Dockerfile vs Docker Compose
Dockerfile and Docker Compose solve different problems in the Docker ecosystem. "docker compose vs dockerfile" is a common question when you decide how to build and run your app:
- Dockerfile: Describes how to build a single image (build instructions)
- Docker Compose: Describes how multiple containers (services) run together (runtime composition)
This page explains the difference, shows a minimal example that uses both, and gives practical advice for typical developer workflows.
Concept explained
-
Dockerfile
- Purpose: produce a runnable image (layers, build context, commands).
- Used by: docker build, CI pipelines, image registries.
- Scope: one image at a time.
-
Docker Compose (YAML)
- Purpose: declare multiple services, volumes, networks, and how to run them together.
- Used by: docker compose up, local development, simple multi-container deployments.
- Scope: orchestration for a set of containers; can reference images or build from a Dockerfile.
Key point: Compose often uses Dockerfile to build each service's image, but you can also point Compose at prebuilt images.
Modern CLI: use docker compose
(space) from Docker CLI v2+. Old standalone docker-compose
may still exist but behaves similarly.
Step-by-step example
Goal: build a simple Node app image and run it with Postgres using Compose.
Project structure:
/example
├─ package.json
├─ app.js
├─ Dockerfile
└─ docker-compose.yml
Dockerfile:
FROM node:18-slim
WORKDIR /app
COPY package.json ./
COPY app.js ./
EXPOSE 3000
CMD ["npm", "start"]
docker-compose.yml:
services:
web:
build: . # builds using ./Dockerfile
ports:
- "3000:3000"
environment:
- DATABASE_URL=postgres://postgres:password@db:5432/app
depends_on:
- db
db:
image: postgres:15
environment:
POSTGRES_PASSWORD: password
volumes:
- db-data:/var/lib/postgresql/data
volumes:
db-data:
Build and run locally:
# build + start both services
docker compose up --build
# stop
docker compose down
If you only have the image and don't need to build locally:
services:
web:
# build: . # omit build step
image: myregistry/myapp:1.2.0 # this changes, now using a prebuilt image
ports:
- "3000:3000"
environment:
- DATABASE_URL=postgres://postgres:password@db:5432/app
depends_on:
- db
db:
image: postgres:15
environment:
POSTGRES_PASSWORD: password
volumes:
- db-data:/var/lib/postgresql/data
volumes:
db-data:
Variations & gotchas
-
Build vs image
- Compose
build:
triggers local image creation from a Dockerfile. - Compose
image:
pulls a remote image or uses an already-built local image.
- Compose
-
- Compose can set env vars inline, via env_file, or reference secrets (different behavior across Compose versions).
- For production secrets, use a secrets manager; don't store sensitive values in plain YAML or committed env files.
-
Networks and ports
- Compose creates a default network per project; services can talk using service names.
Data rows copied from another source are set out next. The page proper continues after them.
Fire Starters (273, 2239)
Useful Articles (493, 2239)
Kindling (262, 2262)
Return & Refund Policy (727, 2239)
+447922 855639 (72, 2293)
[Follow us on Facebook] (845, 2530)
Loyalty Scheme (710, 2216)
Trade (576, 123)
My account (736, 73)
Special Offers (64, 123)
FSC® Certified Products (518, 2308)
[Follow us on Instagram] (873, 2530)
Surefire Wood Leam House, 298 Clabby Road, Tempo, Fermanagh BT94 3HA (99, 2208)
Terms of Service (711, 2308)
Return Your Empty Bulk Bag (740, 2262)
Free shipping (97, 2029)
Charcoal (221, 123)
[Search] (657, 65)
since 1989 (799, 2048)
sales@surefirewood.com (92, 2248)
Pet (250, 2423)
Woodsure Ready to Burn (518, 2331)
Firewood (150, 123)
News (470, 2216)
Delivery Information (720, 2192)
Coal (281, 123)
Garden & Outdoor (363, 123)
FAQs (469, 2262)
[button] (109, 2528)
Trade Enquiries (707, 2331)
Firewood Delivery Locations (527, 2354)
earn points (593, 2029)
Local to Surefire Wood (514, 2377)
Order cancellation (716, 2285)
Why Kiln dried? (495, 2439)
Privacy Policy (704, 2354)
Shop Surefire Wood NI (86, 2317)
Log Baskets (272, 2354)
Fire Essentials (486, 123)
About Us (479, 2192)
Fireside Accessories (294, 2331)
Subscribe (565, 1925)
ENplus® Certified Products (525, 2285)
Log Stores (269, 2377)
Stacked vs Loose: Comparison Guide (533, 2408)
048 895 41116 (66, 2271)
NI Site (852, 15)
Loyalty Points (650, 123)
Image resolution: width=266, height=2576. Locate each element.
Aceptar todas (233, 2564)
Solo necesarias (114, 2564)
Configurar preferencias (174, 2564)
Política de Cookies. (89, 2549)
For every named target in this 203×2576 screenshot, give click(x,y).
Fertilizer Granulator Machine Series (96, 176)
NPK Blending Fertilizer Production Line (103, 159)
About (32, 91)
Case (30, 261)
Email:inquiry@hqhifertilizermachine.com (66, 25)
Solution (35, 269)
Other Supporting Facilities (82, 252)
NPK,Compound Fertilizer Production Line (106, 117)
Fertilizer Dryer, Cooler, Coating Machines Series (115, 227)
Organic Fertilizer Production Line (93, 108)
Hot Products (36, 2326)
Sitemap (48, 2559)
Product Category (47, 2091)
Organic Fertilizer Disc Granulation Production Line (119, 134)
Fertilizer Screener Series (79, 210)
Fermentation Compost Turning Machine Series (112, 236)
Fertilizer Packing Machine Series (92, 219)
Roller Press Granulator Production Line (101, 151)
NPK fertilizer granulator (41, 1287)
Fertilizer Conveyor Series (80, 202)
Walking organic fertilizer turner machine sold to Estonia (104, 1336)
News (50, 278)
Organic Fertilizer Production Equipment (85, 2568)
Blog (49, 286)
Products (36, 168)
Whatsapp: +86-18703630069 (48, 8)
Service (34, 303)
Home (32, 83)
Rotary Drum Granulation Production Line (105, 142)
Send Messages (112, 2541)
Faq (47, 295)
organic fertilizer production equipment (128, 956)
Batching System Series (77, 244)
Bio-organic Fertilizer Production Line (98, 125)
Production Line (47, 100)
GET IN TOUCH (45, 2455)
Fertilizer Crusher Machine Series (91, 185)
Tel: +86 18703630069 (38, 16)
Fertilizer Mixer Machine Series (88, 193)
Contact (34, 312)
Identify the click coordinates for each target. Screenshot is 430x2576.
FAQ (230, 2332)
- Port mappings (host:container) are only for exposing services – internal communication uses the container port.
Compose v2 (the CLI subcommand docker compose
) differs from the older docker-compose
Python tool in some features and syntax. Check your environment.
Common mistakes
- Trying to use Compose as a build system only – Compose is primarily runtime orchestration.
- Committing secrets or database passwords into docker-compose.yml.
- Not mounting volumes for persistent data (e.g., databases) and losing data on restart.
- Expecting Compose to handle horizontal scaling and advanced orchestration like Kubernetes does.
- Binding host ports for every service in production (unnecessary and risky).
Best practices
- Keep Dockerfile focused and small (one concern: build image).
- Use Compose for local development and simple staging environments; reference immutable images for production deploys.
- Use volumes for data and bind-mounts only for development (code hot-reload).
- Use
.env
or env_file for non-sensitive config; use secret management for credentials. - Tag images and push to a registry for CI/CD; let deployments use tagged images, not local builds.
When to use / when not to use
When to use Dockerfile:
- You need reproducible image builds, CI integration, or to publish an image.
- App packaging and build optimization (multi-stage builds, caching layers).
When to use Docker Compose:
- Local development with multiple services (app, DB, cache).
- Quick integration testing or simple staging setups.
When not to use Compose:
- Large-scale production orchestration (use Kubernetes or a managed platform).
- When you need fine-grained autoscaling, advanced load balancing, or multi-node management.
Key takeaways
- Dockerfile = build instructions for one image; Compose = multi-container runtime configuration.
- Compose can call Dockerfile builds – they're complementary, not mutually exclusive.
- Use Dockerfile for CI/build, Compose for local dev and simple stacks.
- Protect secrets and persist data with volumes.
- Prefer tagged images from a registry for production deployments.